(Invited) Aberration-Corrected STEM Characterization of Nitride Ferroelectrics

The new class of wide bandgap nitride ferroelectrics has emerged as potential materials for many optoelectronic and electronic applications due to their high remanent polarization and tunable coercive field. In addition, their coupling to plasmonic materials promises new levels of spectral emission tunability. The change in the ferroelectric polarization could modulate the carrier concentration at the ferroelectric/plasmonic heterointerface. The massive polarization is now available for the Al1-xBxN group of materials, promising new levels of accumulation and depletion of carriers at the heterointerface. With the polar orientation-induced changes in the free charge carriers, tunable optical responses in the plasmonic materials are expected. In this study, we demonstrate that aberration-corrected scanning transmission electron microscopy (STEM) and differential phase contrast (DPC) imaging are powerful tools for characterizing ferroelectric/plasmonic interfaces at the nanoscale. By measuring the phase shifts induced by the specimen’s electric field, this method provides enhanced sensitivity and direct visualization of subtle variations in the electrostatic potential inside the material. This technique is used to study the heterointerfaces of ferroelectric/substrate and ferroelectric/plasmonic matter to map electromagnetic fields at atomic resolution.
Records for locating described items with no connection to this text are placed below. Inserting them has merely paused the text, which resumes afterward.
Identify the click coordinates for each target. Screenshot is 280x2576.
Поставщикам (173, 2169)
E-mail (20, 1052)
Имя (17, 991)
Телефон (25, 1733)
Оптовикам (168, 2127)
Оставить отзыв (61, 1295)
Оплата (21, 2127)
Here, we present the pathway to directly visualize the atomic configurations to distinguish between the polarization orientations (i.e., “up” or “down” polarization), the polarization reversal, and the induced effect of the polarization switching on the local free carriers. Understanding the changes in the atomic configurations in the ferroelectric layer and near the heterointerfaces will push the limits of design toward more efficient optoelectronic devices.